Whether a PWA fits your project at all is a strategy question; my comparison of PWA versus native apps walks through when installability is worth it. Developers can reshape the manifest with functionalities_pwa_manifest and tune caching through functionalities_pwa_service_worker_config.
Meta & Copyright
This module outputs the metadata layer most sites skip: copyright meta tags, Dublin Core (DCMI) metadata, and per-post license selection covering the Creative Commons spectrum and All Rights Reserved. License data also integrates with the Schema.org output of major SEO plugins, so your declared license is machine-readable everywhere it counts.

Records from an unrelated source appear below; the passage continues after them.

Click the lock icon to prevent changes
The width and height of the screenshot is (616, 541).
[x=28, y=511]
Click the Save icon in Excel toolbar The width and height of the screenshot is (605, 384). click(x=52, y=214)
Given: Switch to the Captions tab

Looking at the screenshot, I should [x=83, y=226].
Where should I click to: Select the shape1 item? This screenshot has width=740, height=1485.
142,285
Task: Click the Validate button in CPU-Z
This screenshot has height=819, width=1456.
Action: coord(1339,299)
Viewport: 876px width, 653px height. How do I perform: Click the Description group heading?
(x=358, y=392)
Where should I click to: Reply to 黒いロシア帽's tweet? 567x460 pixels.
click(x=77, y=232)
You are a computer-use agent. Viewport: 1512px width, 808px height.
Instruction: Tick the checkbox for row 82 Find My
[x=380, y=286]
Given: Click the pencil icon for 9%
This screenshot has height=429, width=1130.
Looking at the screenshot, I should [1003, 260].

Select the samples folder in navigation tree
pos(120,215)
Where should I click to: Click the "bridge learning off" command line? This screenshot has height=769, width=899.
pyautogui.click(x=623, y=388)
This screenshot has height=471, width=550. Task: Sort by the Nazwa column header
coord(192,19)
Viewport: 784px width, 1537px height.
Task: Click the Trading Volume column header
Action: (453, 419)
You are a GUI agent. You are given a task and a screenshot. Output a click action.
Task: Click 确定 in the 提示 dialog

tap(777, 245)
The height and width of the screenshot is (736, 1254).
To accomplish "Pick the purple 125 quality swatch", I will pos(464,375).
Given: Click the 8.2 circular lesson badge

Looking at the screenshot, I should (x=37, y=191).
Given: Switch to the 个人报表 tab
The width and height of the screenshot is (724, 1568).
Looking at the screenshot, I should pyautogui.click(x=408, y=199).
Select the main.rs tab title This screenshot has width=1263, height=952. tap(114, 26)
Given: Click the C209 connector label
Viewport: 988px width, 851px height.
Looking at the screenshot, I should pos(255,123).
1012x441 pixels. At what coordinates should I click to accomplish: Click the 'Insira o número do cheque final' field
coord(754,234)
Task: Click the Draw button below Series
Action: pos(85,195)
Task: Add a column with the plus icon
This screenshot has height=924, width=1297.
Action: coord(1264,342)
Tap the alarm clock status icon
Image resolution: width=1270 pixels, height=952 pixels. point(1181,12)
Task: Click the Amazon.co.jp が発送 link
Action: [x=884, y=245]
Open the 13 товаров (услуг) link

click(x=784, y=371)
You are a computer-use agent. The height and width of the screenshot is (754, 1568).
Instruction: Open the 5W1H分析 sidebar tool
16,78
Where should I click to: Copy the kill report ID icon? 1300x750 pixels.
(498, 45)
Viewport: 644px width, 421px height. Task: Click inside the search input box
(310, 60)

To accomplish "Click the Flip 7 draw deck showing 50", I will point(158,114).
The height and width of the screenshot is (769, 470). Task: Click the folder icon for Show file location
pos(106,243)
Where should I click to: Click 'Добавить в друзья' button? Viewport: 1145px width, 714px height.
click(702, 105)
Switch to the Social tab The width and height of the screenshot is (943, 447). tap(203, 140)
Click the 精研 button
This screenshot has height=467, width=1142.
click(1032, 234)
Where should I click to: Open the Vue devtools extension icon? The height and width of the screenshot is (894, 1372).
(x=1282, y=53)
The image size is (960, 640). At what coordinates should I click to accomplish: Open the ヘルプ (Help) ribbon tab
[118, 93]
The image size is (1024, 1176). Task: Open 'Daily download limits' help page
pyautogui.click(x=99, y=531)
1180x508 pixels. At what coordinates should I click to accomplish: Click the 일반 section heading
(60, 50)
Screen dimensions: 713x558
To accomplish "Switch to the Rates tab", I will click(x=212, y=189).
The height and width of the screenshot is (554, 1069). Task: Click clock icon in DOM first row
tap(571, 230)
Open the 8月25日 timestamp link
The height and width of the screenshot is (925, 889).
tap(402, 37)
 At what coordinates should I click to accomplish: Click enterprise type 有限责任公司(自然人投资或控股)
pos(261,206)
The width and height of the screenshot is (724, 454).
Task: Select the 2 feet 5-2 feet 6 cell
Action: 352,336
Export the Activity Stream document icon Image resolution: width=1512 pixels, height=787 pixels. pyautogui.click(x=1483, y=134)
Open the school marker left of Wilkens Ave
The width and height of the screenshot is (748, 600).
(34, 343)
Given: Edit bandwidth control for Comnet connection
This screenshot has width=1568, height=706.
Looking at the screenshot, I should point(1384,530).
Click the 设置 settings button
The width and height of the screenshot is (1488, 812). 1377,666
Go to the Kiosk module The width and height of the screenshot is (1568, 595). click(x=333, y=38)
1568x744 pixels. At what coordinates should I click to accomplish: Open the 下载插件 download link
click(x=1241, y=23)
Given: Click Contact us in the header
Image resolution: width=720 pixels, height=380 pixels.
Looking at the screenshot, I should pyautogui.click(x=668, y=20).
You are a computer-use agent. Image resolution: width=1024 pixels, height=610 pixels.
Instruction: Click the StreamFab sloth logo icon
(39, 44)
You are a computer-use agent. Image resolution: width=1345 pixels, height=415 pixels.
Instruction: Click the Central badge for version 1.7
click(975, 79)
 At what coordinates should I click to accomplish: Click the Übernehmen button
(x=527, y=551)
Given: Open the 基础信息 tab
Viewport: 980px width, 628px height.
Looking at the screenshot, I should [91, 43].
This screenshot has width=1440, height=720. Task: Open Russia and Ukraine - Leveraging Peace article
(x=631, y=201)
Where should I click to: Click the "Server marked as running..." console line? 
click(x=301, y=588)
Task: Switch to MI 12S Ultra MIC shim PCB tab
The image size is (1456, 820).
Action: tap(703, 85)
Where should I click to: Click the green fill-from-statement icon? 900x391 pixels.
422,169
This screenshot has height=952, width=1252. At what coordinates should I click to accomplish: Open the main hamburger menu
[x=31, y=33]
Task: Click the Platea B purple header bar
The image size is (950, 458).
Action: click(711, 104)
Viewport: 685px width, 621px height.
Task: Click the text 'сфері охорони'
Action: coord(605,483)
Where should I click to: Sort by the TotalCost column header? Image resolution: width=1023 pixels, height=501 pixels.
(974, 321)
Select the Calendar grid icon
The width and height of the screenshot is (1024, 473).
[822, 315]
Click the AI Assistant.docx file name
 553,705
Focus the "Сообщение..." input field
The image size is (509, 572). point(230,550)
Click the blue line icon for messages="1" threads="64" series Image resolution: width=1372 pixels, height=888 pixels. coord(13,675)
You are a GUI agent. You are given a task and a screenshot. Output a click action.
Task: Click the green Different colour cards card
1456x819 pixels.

If you publish under mixed licenses, like CC BY for tutorials and All Rights Reserved for commercial content, per-post selection is the feature that makes the policy enforceable. Custom license types can be registered through the functionalities_meta_licenses filter.
Editor Link Suggestions
The smallest module in the plugin fixes a daily annoyance: the block editor’s link autocomplete suggests every post type on your site, including products, snippets, and custom types you never link to from prose. Editor Link Suggestions restricts the suggestion list to the post types you actually want.

On this site, link suggestions are limited to posts, pages, and lessons, which is why adding an internal link takes one keystroke less thought than it used to. Developers can set the list in code with functionalities_editor_links_post_types.
Enabling These Modules
All five live on the same Functionalities dashboard as everything else, off by default, zero code loaded until enabled. The full module reference lives on the plugin page, and the Technical Reference lesson documents the constants, options, and hooks these modules expose.